Capital Markets & Investment Strategy

Understanding Blended Finance in African Infrastructure

How layered capital structures unlock projects that neither commercial nor concessional finance can fund alone.

19 April 20267 min readNgobe Capital & Advisory

Africa's infrastructure financing gap is measured in the tens of billions of dollars every year. Roads, ports, water systems, and power networks that the continent's growth depends on routinely stall, not because the projects lack merit, but because no single class of capital can carry them alone. Blended finance exists to solve exactly that problem.

What blended finance actually is

Blended finance is the deliberate layering of capital with different risk appetites and return expectations inside one structure. A typical stack combines concessional capital from development finance institutions or donor programmes, commercial senior debt from banks or credit funds, and equity from sponsors and investors. Each layer absorbs the risk it is best equipped to hold.

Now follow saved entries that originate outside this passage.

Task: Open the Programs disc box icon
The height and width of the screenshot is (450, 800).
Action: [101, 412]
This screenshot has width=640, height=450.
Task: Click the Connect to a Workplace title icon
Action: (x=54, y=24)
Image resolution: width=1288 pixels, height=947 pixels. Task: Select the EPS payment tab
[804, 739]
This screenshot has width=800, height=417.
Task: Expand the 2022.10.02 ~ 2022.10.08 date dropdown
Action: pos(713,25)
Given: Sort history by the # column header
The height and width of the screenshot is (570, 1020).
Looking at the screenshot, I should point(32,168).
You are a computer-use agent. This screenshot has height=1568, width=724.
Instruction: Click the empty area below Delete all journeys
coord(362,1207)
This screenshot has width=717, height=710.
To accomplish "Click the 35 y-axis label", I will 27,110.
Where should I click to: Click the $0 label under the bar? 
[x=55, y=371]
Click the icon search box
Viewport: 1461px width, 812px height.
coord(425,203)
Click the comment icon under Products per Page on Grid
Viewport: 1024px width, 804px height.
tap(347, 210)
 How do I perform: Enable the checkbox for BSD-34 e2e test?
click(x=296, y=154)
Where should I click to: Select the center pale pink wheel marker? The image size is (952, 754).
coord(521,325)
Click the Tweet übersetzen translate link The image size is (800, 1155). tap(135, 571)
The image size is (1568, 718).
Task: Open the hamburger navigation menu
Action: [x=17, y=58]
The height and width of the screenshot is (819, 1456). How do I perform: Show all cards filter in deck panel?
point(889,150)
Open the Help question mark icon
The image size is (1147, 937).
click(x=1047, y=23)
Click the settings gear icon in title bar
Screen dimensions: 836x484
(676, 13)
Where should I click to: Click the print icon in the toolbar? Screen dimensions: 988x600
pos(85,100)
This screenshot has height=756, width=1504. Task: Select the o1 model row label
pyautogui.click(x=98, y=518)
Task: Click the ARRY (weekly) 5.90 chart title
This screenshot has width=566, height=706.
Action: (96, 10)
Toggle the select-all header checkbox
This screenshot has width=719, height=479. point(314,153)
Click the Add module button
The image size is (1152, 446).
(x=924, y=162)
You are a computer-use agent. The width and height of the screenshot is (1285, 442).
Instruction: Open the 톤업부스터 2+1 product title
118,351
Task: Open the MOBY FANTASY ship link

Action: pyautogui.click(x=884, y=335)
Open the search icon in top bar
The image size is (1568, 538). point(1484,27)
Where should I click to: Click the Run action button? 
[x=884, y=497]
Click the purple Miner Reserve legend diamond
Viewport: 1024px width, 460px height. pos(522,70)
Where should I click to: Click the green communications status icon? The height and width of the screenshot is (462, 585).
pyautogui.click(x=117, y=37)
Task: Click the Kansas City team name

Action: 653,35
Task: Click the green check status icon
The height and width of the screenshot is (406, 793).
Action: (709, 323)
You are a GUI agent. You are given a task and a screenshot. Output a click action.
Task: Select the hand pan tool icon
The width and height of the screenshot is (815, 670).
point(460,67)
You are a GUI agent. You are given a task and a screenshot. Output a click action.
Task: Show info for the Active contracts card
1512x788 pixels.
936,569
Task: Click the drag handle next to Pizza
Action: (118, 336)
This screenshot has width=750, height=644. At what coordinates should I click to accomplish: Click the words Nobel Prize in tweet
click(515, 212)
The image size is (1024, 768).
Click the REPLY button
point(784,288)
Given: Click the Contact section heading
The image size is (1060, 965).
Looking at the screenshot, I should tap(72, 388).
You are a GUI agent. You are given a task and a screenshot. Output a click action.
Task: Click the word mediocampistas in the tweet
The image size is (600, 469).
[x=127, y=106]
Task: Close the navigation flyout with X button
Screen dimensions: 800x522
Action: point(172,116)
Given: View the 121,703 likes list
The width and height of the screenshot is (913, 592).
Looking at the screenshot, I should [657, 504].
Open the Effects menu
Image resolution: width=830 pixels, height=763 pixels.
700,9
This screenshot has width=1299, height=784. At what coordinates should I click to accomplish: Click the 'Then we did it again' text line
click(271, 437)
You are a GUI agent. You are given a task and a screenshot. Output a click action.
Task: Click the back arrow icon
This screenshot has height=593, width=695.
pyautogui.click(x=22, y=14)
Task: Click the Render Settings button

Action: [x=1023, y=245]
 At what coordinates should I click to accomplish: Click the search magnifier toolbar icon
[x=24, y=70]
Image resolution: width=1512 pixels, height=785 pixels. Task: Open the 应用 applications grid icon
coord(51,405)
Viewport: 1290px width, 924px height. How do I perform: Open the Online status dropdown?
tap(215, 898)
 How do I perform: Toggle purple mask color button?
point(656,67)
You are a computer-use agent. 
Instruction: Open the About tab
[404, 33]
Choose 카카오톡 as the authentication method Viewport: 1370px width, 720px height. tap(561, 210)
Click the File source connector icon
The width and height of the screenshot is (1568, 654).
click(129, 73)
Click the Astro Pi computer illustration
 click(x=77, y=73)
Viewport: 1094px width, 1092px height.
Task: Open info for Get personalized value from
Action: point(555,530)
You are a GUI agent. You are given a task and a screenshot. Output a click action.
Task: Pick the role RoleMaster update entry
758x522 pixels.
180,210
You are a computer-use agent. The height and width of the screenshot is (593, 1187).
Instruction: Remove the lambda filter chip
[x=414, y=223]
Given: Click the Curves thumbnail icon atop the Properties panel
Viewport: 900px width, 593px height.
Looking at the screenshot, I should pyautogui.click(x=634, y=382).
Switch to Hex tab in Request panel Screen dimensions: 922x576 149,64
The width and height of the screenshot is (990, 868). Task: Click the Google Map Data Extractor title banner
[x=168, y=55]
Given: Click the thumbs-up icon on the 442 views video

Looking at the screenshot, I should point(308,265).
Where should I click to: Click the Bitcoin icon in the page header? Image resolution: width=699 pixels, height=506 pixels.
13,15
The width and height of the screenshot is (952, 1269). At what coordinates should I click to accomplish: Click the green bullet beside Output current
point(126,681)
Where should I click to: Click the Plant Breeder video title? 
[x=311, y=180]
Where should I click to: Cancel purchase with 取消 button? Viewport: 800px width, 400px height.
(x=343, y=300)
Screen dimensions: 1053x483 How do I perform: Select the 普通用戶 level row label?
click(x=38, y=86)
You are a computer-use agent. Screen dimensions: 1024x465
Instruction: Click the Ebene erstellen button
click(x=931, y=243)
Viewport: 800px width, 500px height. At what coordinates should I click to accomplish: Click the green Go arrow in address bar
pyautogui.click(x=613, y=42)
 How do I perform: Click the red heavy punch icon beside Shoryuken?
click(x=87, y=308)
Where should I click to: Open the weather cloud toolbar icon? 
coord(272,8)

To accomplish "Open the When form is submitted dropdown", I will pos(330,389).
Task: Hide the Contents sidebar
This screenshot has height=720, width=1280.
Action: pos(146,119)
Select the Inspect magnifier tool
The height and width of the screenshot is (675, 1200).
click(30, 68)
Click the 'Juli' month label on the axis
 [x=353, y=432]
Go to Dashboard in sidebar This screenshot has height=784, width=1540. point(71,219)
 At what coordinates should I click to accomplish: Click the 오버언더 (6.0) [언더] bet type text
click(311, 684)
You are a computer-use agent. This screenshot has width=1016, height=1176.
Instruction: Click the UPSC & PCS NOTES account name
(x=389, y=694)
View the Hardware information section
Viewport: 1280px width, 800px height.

The concessional layer is the catalyst. By accepting first loss exposure, longer tenors, or below market pricing, it changes the risk mathematics for everyone above it in the stack. Commercial lenders who could not approve the project on standalone terms can participate at an acceptable risk level, and the project reaches financial close.

Why it matters for African infrastructure

Infrastructure projects in emerging markets carry risks that commercial capital struggles to price: construction risk in new jurisdictions, currency mismatch between local revenues and hard currency debt, offtaker credit quality, and long payback periods. Blended structures address these directly.

  • First loss and guarantee layers absorb the tail risks that would otherwise inflate pricing beyond viability.
  • Concessional tenors match debt service to the long revenue curves of infrastructure assets.
  • Technical assistance facilities fund the feasibility work and ESG compliance that lenders require but sponsors cannot always carry.
  • Currency facilities can shift or share the mismatch between local currency revenue and foreign currency funding.

What separates structures that close from structures that stall

In our experience three disciplines make the difference. First, the capital stack must be designed around the risk profile of the specific project, not copied from a template. Second, the governance framework must give every layer of capital the reporting and controls it requires, because concessional funders carry accountability obligations that are every bit as demanding as commercial covenants. Third, the sponsor must treat impact measurement as a core deliverable, since the concessional layer is only present because of the development outcomes the project promises.

The Namibian opportunity

Namibia's pipeline, from green hydrogen and renewable generation to water infrastructure and logistics corridors, is unusually well suited to blended structures. The projects are large relative to the domestic capital market, the development case is strong, and the government has demonstrated appetite for structured partnerships with private capital.

For sponsors, the message is practical: if your project's economics almost work but conventional debt pricing kills it, a blended structure may be the difference between a stalled feasibility study and financial close. The structuring work is demanding, but the capital exists and it is looking for exactly these projects.